The origins of Neoplatonism can be traced back to the era of Hellenistic
syncretism which spawned such movements and schools of thought as Gnosticism
and the Hermetic tradition. A major factor in this syncretism, and one
which had an immense influence on the development of Platonic thought,
was the introduction of the Jewish Scriptures into Greek intellectual circles
via the translation known as the Septuagint. The encounter between
the creation narrative of Genesis and the cosmology of Plato's Timaeus
set in motion a long tradition of cosmological theorizing that finally
culminated in the grand schema of Plotinus' Enneads. Plotinus' two
major successors, Porphyry and Iamblichus, each developed, in their own
way, certain isolated aspects of Plotinus' thought, but neither of them
developed a rigorous philosophy to match that of their master. It was Proclus
who, shortly before the closing of the Academy, bequeathed a systematic
Platonic philosophy upon the world that in certain ways approached the
sophistication of Plotinus. Finally, in the work of the so-called Pseudo-Dionysius,
we find a grand synthesis of Platonic philosophy and Christian theology
that was to exercise an immense influence on mediaeval mysticism and Renaissance
Humanism.
Table of Contents (Clicking on the links below will take you to those parts of this article)
1. What is Neoplatonism?
2. Plotinian Neoplatonism
a. Contemplation and Creation
b. Nature and Personality
c. Salvation and the Cosmic Process
i. Plotinus' Last Words
d. The Achievement of Plotinus
i. The Plotinian Synthesis
3. Porphyry and Iamblichus
a. The Nature of the Soul
i. The (re)turn to Astrology
b. The Quest for Transcendence
i. Theurgy and the Distrust of Dialectic
4. Proclus and Pseudo-Dionysius
a. Being -- Becoming -- Being
b. The God Beyond Being
5. Appendix: The Renaissance Platonists
6. Sources
1. What is Neoplatonism?
The term 'Neoplatonism' is a modern construction. Plotinus,
who is often considered the 'founder' of Neoplatonism, would not have
considered himself a "new" Platonist in any sense, but simply an expositor
of the doctrines of Plato. That this required him to formulate an entirely
new philosophical system would not have been viewed by him as a problem,
for it was, in his eyes, precisely what the Platonic doctrine required.
In a sense, this is true, for as early as the Old Academy we find Plato's
successors struggling with the proper interpretation of his thought, and
arriving at strikingly different conclusions. Also, in the Hellenistic
era, certain Platonic ideas were taken up by thinkers of various loyalties
-- Jewish, Gnostic, Christian -- and worked up into new forms of expression
that varied quite considerably from what Plato actually wrote in his Dialogues.
Should this lead us to the conclusion that these thinkers were any less
'loyal' to Plato than were the members of the Academy (in its various forms
throughout the centuries preceding Plotinus)? No; for the multiple and
often contradictory uses made of Platonic ideas is a testament to the universality
of Plato's thought -- that is, its ability to admit of a wide variety of
interpretations and applications. In this sense, Neo-Platonism may
be said to have begun immediately after Plato's death, when new approaches
to his philosophy were being broached. Indeed, we already see a hint, in
the doctrines of Xenocrates (the second head of the Old Academy) of a type
of salvation theory involving the unification of the two parts of the human
soul -- the "Olympian" or heavenly, and the "Titanic" or earthly (Dillon
1977, p. 27). If we accept Frederick Copleston's description of Neoplatonism
as "the intellectualist reply to the ... yearning for personal salvation"

▶ _Raw data_
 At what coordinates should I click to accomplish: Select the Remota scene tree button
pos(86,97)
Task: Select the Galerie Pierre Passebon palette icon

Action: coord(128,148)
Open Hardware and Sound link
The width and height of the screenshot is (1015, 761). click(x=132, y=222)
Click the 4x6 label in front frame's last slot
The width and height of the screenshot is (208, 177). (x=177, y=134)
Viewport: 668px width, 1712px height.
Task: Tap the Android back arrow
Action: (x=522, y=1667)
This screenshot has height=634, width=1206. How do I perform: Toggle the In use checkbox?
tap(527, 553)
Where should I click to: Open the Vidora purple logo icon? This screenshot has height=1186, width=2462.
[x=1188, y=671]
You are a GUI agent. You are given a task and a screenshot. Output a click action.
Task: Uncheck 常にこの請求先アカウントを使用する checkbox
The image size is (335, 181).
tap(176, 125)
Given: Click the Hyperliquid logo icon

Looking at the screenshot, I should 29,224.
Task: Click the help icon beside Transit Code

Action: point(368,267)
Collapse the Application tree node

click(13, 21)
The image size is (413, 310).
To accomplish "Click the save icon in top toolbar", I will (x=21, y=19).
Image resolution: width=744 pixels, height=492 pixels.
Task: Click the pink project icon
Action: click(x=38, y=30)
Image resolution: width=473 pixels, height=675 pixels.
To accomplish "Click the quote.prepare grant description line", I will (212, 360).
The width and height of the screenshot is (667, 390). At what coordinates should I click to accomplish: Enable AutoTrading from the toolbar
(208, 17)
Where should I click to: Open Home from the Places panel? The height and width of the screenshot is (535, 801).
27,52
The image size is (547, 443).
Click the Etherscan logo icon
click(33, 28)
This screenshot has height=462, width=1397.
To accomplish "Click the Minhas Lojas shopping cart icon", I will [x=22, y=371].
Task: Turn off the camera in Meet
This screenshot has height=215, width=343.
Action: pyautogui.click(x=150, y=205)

▶ _Problems to work on_
1. Translate this sentence from the Neoplatonism text into Spanish: "The term 'Neoplatonism' is a modern construction."
2. Print the stretch of the Neoplatonism text from "In a sense, this" through "in his Dialogues.".
3. According to the Neoplatonism text, through what translation did the Jewish Scriptures reach Greek intellectual circles?

▶ _Completed exercise_
1. El término «neoplatonismo» es una construcción moderna.

2.
In a sense, this is true, for as early as the Old Academy we find Plato's
successors struggling with the proper interpretation of his thought, and
arriving at strikingly different conclusions. Also, in the Hellenistic
era, certain Platonic ideas were taken up by thinkers of various loyalties
-- Jewish, Gnostic, Christian -- and worked up into new forms of expression
that varied quite considerably from what Plato actually wrote in his Dialogues.

3. The Septuagint.